Uber Technologies Inc. has given up its costly battle for China’s riders, swapping its local operations there for a minority stake in the country’s homegrown champion, Didi Chuxing Technology Co.
Didi, which was valued at $28 billion in its latest fundraising round, said Monday that Uber and investors in its UberChina unit will take a 20% stake in the company. Combined with Uber’s China business that was valued at around $8 billion, Didi will have a valuation of around $36 billion.
After the merger, Uber will become the largest shareholder in Didi. The Chinese ride-hailing company will also invest $1 billion in Uber as part of the deal, a person familiar with the matter said.
The deal marks an end to Uber’s efforts to establish an independent foothold in China, which began in 2013 and was considered a rare case of a U.S. tech firm making inroads in the local market. Besides Apple Inc., which has struggled of late with slowing sales in China, few other companies have gone toe-to-toe with Chinese rivals for local consumers.
This merger “frees up a substantial resources for bold initiatives focused on the future of cities—from self-driving technology to the future of food and logistics.” Uber Chief Executive Travis Kalanick said in a prepared statement. Operating in China “is only possible with profitability.”
“We were a young American business entering a country where most U.S. internet companies had failed to crack the code and with the product that needed rebuilding,” he said.
Uber and Didi, which have been bitter rivals, will see their fate become firmly intertwined with the deal. Mr. Kalanick will join Didi’s board, while Didi founder Cheng Wei will join Uber’s board as part of the deal. After the merger, Uber will own 17.7% of Didi, with other existing investors in UberChina, including Chinese search giant Baidu Inc., taking another 2.3% of Didi.
In a joint statement, Mr. Cheng and Jean Liu, Didi’s president, called UberChina a “great competitor” in an “epic battle” for the fast-growing ride-hailing business in China.
Uber’s foray into private ride-hailing services in China began before Didi, which was founded in 2012, added that feature to its taxi-hailing business. UberChina has spent more than $1 billion over the past three years trying to gain traction, by offering subsidies to both drivers and riders. An analysis by consultancy BDA China Ltd. showed that UberChina and Didi both paid about 5 yuan a ride in subsidies, split between driver and passenger.
“We all knew the subsidies were clearly unsustainable,” said Duncan Clark, a longtime China tech consultant who runs the Beijing-based BDA. “The subsidies cost Uber and they couldn’t have gone public with that black hole.”
The deal comes after China last week released nationwide guidelines to legalize ride-hailing services. China’s new industry regulations, which will go into effect in November, forbid the running of ride-hailing services below cost.
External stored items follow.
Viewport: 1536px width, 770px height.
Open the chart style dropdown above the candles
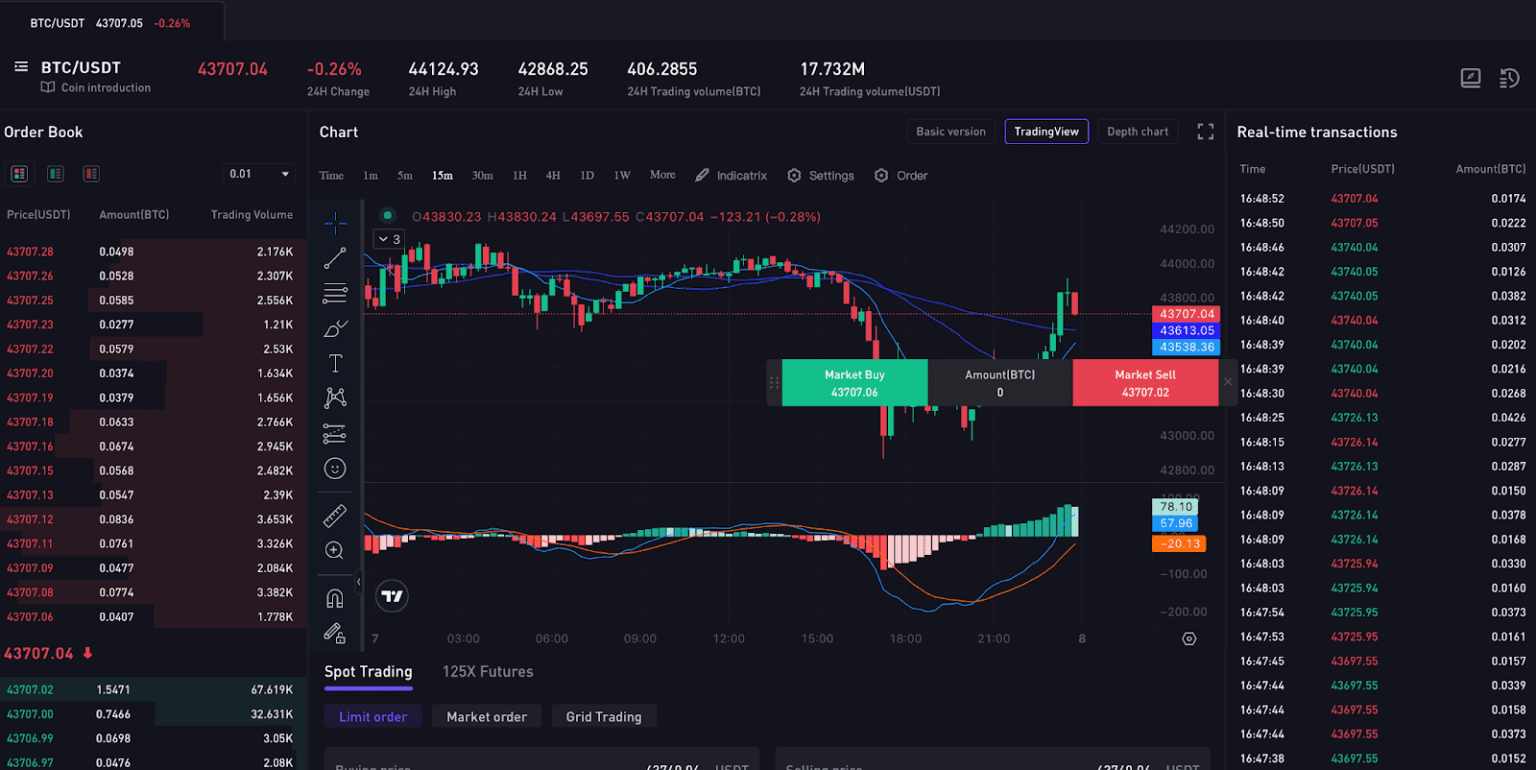point(387,239)
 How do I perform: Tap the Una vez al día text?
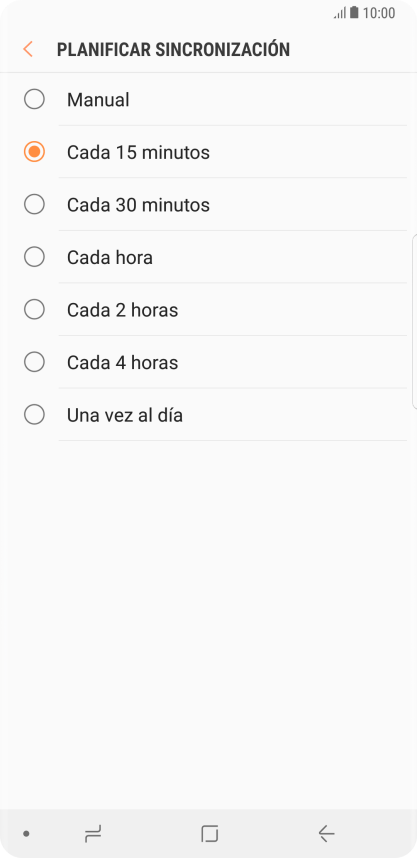pyautogui.click(x=125, y=415)
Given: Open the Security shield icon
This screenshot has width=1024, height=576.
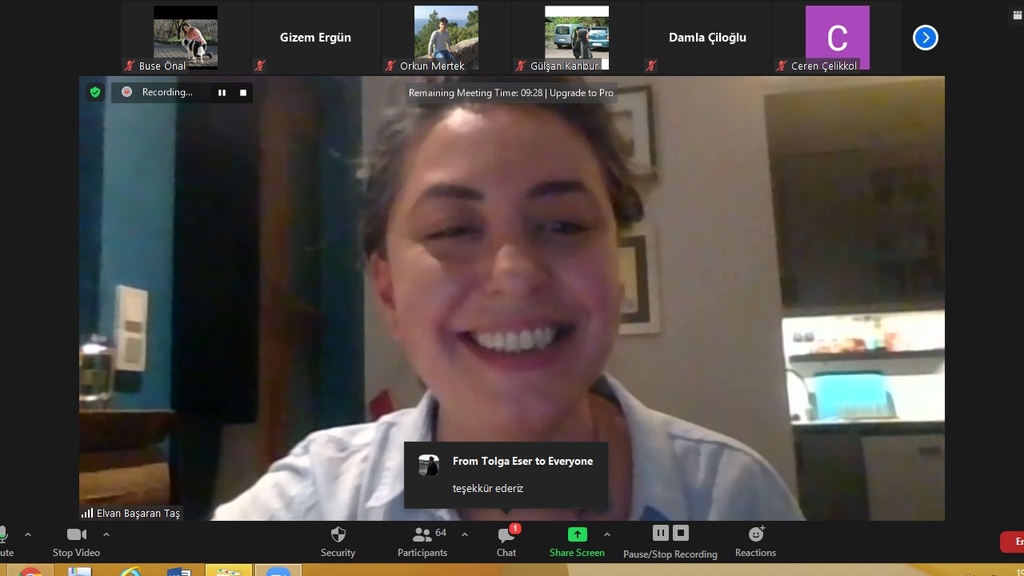Looking at the screenshot, I should pos(338,535).
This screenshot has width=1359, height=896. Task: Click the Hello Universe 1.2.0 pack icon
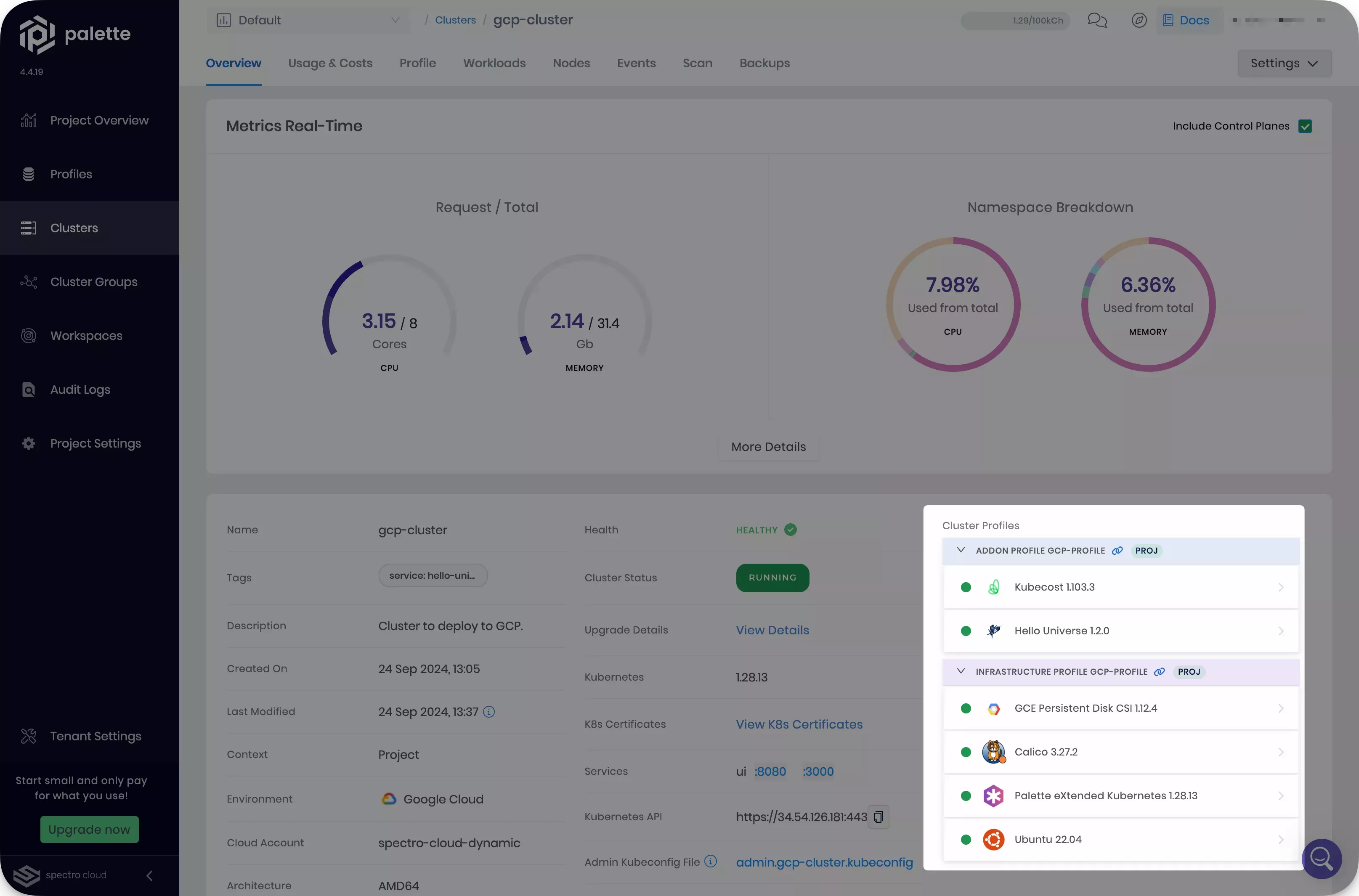pyautogui.click(x=994, y=631)
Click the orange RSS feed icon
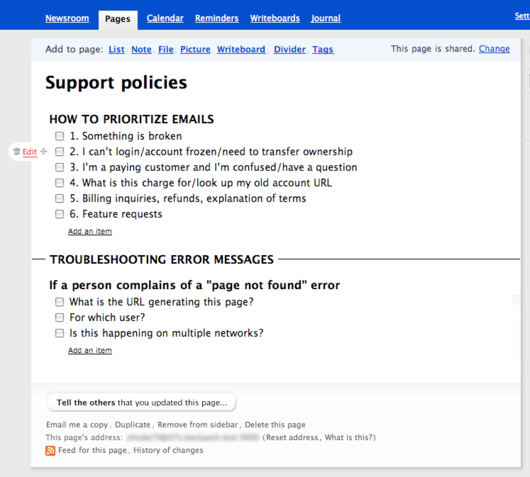 pos(50,450)
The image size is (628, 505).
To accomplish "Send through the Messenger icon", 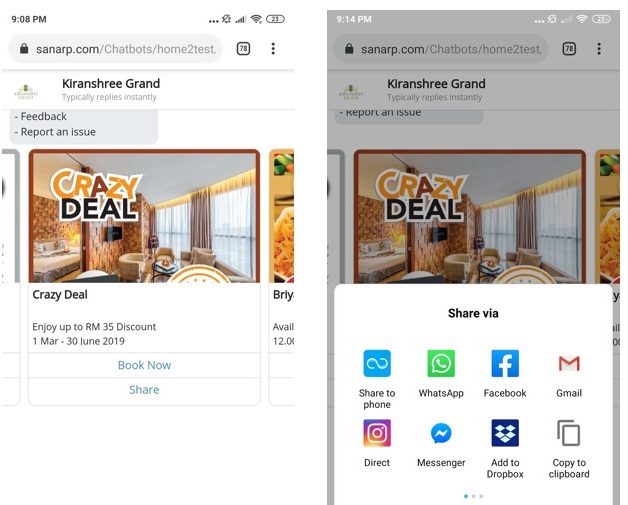I will pos(441,433).
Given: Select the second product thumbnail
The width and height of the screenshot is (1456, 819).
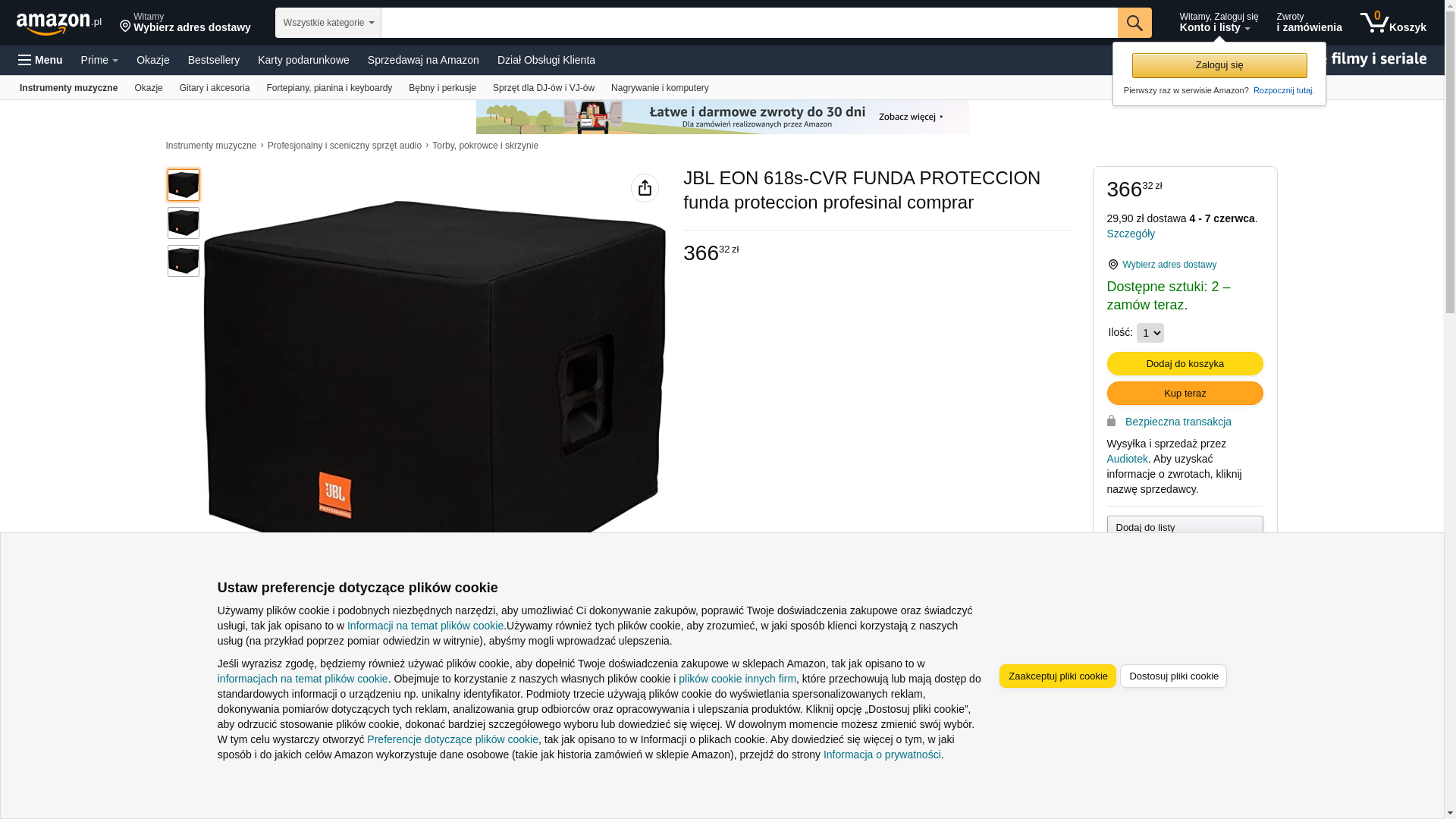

It is unclear whether the deal, creating a single dominant company in the ride-hailing industry, will face scrutiny from Chinese authorities. Didi said UberChina will be kept as an independent brand and operation, but that all data will be owned by Didi.
Investors welcomed the deal, saying the long fight in China held the companies back from profiting in the short term.
“This makes sense for both companies,” said Andrew Teoh, managing partner of Ameba Capital, an early investor in Didi, noting the deal follows the same logic that led to other mergers among Chinese tech startups in recent years.
Didi has been a formidable fundraising machine, refusing to back down as Uber poured billions in subsidies into China. Didi raised $7.3 billion in its latest fundraising round in June, which included a $1 billion investment from deep-pocketed Apple. For Didi, Uber’s global reach could help the Chinese firm grow its business overseas.
When Uber announced a partnership with Ant Financial’s Alipay mobile payment system earlier this year, it propelled Alipay into 69 countries; previously it was only in a handful of markets. Research firm Analysys International said Didi had 42.1 million active users in May, while UberChina had 10.1 million.
After the merger, Didi will count all three of China’s biggest technology companies as shareholders—online shopping Alibaba Group Holding Ltd. , gaming-to-social leader Tencent Holdings Ltd. and Baidu.